Dataset entries
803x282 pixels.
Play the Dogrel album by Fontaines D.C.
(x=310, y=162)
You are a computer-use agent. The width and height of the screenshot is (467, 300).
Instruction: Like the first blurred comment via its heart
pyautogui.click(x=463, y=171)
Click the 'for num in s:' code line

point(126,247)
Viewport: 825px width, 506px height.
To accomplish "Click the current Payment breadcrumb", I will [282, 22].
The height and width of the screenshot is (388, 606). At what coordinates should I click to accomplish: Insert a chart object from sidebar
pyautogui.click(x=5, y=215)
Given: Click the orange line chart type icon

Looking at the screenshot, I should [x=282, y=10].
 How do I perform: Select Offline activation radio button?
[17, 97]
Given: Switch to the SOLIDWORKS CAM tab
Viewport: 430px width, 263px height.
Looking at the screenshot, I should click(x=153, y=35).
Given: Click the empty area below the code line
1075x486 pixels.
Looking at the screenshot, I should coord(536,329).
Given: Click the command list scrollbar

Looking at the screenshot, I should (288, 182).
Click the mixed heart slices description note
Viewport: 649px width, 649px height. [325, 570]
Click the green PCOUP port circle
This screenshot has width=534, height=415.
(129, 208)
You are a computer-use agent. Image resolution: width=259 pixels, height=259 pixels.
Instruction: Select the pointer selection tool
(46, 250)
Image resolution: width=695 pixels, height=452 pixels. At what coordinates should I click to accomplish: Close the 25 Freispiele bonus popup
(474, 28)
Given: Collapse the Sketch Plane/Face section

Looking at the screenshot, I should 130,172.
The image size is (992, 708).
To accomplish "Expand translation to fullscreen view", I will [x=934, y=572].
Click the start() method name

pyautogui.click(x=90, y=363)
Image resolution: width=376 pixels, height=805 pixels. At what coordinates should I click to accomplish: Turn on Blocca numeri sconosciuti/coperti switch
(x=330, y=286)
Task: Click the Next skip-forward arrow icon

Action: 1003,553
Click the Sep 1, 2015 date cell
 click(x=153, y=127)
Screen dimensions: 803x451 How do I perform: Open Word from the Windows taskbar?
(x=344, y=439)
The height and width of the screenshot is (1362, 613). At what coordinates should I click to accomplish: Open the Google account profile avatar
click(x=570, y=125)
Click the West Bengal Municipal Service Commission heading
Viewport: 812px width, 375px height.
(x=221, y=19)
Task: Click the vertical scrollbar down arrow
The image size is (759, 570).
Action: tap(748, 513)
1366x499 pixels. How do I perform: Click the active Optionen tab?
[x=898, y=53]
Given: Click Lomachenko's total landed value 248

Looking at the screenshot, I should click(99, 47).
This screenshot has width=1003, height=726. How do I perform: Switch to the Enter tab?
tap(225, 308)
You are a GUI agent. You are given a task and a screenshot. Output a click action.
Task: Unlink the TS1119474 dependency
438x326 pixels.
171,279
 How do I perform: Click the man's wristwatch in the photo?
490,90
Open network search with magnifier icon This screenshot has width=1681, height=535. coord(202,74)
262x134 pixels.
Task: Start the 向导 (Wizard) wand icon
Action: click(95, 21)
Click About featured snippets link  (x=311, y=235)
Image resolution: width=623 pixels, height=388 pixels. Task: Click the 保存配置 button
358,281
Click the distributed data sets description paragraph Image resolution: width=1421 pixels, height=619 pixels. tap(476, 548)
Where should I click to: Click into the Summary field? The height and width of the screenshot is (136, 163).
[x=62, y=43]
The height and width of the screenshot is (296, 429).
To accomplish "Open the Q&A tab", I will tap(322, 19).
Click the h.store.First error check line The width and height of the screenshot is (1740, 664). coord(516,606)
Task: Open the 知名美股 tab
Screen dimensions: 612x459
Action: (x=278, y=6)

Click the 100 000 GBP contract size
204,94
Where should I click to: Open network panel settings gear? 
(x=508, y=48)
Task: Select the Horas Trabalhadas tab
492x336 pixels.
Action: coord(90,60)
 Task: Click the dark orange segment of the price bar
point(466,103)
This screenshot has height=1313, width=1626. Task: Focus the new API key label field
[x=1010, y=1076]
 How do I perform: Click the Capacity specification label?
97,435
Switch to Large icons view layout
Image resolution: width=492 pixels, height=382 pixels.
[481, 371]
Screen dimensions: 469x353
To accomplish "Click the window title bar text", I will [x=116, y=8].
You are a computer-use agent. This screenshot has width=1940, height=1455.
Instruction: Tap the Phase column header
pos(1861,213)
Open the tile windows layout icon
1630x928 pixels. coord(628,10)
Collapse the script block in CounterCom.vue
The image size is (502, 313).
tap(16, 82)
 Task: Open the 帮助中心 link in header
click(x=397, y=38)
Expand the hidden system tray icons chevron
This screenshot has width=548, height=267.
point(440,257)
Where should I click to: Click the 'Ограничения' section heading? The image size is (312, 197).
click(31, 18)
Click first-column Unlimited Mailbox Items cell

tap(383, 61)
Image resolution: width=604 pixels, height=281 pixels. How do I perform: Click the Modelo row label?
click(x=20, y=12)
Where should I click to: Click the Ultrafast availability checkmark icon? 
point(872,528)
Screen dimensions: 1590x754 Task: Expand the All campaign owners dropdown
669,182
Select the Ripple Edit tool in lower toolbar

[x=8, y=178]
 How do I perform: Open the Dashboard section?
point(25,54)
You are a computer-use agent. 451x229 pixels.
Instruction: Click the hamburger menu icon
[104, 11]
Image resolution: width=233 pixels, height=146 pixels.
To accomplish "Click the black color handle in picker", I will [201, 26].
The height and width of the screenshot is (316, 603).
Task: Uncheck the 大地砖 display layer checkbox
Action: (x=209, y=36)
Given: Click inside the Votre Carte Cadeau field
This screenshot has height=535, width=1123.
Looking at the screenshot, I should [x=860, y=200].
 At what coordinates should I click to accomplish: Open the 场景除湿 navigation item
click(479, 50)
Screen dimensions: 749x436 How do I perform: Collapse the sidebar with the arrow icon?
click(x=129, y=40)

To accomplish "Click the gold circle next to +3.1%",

> [GOAL OF THE EXERCISE]: The records above must be repeated exactly, in their entirety.

> [YOUR SOLUTION]:
803x282 pixels.
Play the Dogrel album by Fontaines D.C.
(x=310, y=162)
You are a computer-use agent. The width and height of the screenshot is (467, 300).
Instruction: Like the first blurred comment via its heart
pyautogui.click(x=463, y=171)
Click the 'for num in s:' code line

point(126,247)
Viewport: 825px width, 506px height.
To accomplish "Click the current Payment breadcrumb", I will [282, 22].
The height and width of the screenshot is (388, 606). At what coordinates should I click to accomplish: Insert a chart object from sidebar
pyautogui.click(x=5, y=215)
Given: Click the orange line chart type icon

Looking at the screenshot, I should [x=282, y=10].
 How do I perform: Select Offline activation radio button?
[17, 97]
Given: Switch to the SOLIDWORKS CAM tab
Viewport: 430px width, 263px height.
Looking at the screenshot, I should click(x=153, y=35).
Given: Click the empty area below the code line
1075x486 pixels.
Looking at the screenshot, I should coord(536,329).
Given: Click the command list scrollbar

Looking at the screenshot, I should (288, 182).
Click the mixed heart slices description note
Viewport: 649px width, 649px height. [325, 570]
Click the green PCOUP port circle
This screenshot has width=534, height=415.
(129, 208)
You are a computer-use agent. Image resolution: width=259 pixels, height=259 pixels.
Instruction: Select the pointer selection tool
(46, 250)
Image resolution: width=695 pixels, height=452 pixels. At what coordinates should I click to accomplish: Close the 25 Freispiele bonus popup
(474, 28)
Given: Collapse the Sketch Plane/Face section

Looking at the screenshot, I should 130,172.
The image size is (992, 708).
To accomplish "Expand translation to fullscreen view", I will [x=934, y=572].
Click the start() method name

pyautogui.click(x=90, y=363)
Image resolution: width=376 pixels, height=805 pixels. At what coordinates should I click to accomplish: Turn on Blocca numeri sconosciuti/coperti switch
(x=330, y=286)
Task: Click the Next skip-forward arrow icon

Action: 1003,553
Click the Sep 1, 2015 date cell
 click(x=153, y=127)
Screen dimensions: 803x451 How do I perform: Open Word from the Windows taskbar?
(x=344, y=439)
The height and width of the screenshot is (1362, 613). At what coordinates should I click to accomplish: Open the Google account profile avatar
click(x=570, y=125)
Click the West Bengal Municipal Service Commission heading
Viewport: 812px width, 375px height.
(x=221, y=19)
Task: Click the vertical scrollbar down arrow
The image size is (759, 570).
Action: tap(748, 513)
1366x499 pixels. How do I perform: Click the active Optionen tab?
[x=898, y=53]
Given: Click Lomachenko's total landed value 248

Looking at the screenshot, I should click(99, 47).
This screenshot has width=1003, height=726. How do I perform: Switch to the Enter tab?
tap(225, 308)
You are a GUI agent. You are given a task and a screenshot. Output a click action.
Task: Unlink the TS1119474 dependency
438x326 pixels.
171,279
 How do I perform: Click the man's wristwatch in the photo?
490,90
Open network search with magnifier icon This screenshot has width=1681, height=535. coord(202,74)
262x134 pixels.
Task: Start the 向导 (Wizard) wand icon
Action: click(95, 21)
Click About featured snippets link  (x=311, y=235)
Image resolution: width=623 pixels, height=388 pixels. Task: Click the 保存配置 button
358,281
Click the distributed data sets description paragraph Image resolution: width=1421 pixels, height=619 pixels. tap(476, 548)
Where should I click to: Click into the Summary field? The height and width of the screenshot is (136, 163).
[x=62, y=43]
The height and width of the screenshot is (296, 429).
To accomplish "Open the Q&A tab", I will tap(322, 19).
Click the h.store.First error check line The width and height of the screenshot is (1740, 664). coord(516,606)
Task: Open the 知名美股 tab
Screen dimensions: 612x459
Action: (x=278, y=6)

Click the 100 000 GBP contract size
204,94
Where should I click to: Open network panel settings gear? 
(x=508, y=48)
Task: Select the Horas Trabalhadas tab
492x336 pixels.
Action: coord(90,60)
 Task: Click the dark orange segment of the price bar
point(466,103)
This screenshot has height=1313, width=1626. Task: Focus the new API key label field
[x=1010, y=1076]
 How do I perform: Click the Capacity specification label?
97,435
Switch to Large icons view layout
Image resolution: width=492 pixels, height=382 pixels.
[481, 371]
Screen dimensions: 469x353
To accomplish "Click the window title bar text", I will [x=116, y=8].
You are a computer-use agent. This screenshot has width=1940, height=1455.
Instruction: Tap the Phase column header
pos(1861,213)
Open the tile windows layout icon
1630x928 pixels. coord(628,10)
Collapse the script block in CounterCom.vue
The image size is (502, 313).
tap(16, 82)
 Task: Open the 帮助中心 link in header
click(x=397, y=38)
Expand the hidden system tray icons chevron
This screenshot has width=548, height=267.
point(440,257)
Where should I click to: Click the 'Ограничения' section heading? The image size is (312, 197).
click(31, 18)
Click first-column Unlimited Mailbox Items cell

tap(383, 61)
Image resolution: width=604 pixels, height=281 pixels. How do I perform: Click the Modelo row label?
click(x=20, y=12)
Where should I click to: Click the Ultrafast availability checkmark icon? 
point(872,528)
Screen dimensions: 1590x754 Task: Expand the All campaign owners dropdown
669,182
Select the Ripple Edit tool in lower toolbar

[x=8, y=178]
 How do I perform: Open the Dashboard section?
point(25,54)
You are a computer-use agent. 451x229 pixels.
Instruction: Click the hamburger menu icon
[104, 11]
Image resolution: width=233 pixels, height=146 pixels.
To accomplish "Click the black color handle in picker", I will [201, 26].
The height and width of the screenshot is (316, 603).
Task: Uncheck the 大地砖 display layer checkbox
Action: (x=209, y=36)
Given: Click inside the Votre Carte Cadeau field
This screenshot has height=535, width=1123.
Looking at the screenshot, I should [x=860, y=200].
 At what coordinates should I click to accomplish: Open the 场景除湿 navigation item
click(479, 50)
Screen dimensions: 749x436 How do I perform: Collapse the sidebar with the arrow icon?
click(x=129, y=40)

To accomplish "Click the gold circle next to +3.1%",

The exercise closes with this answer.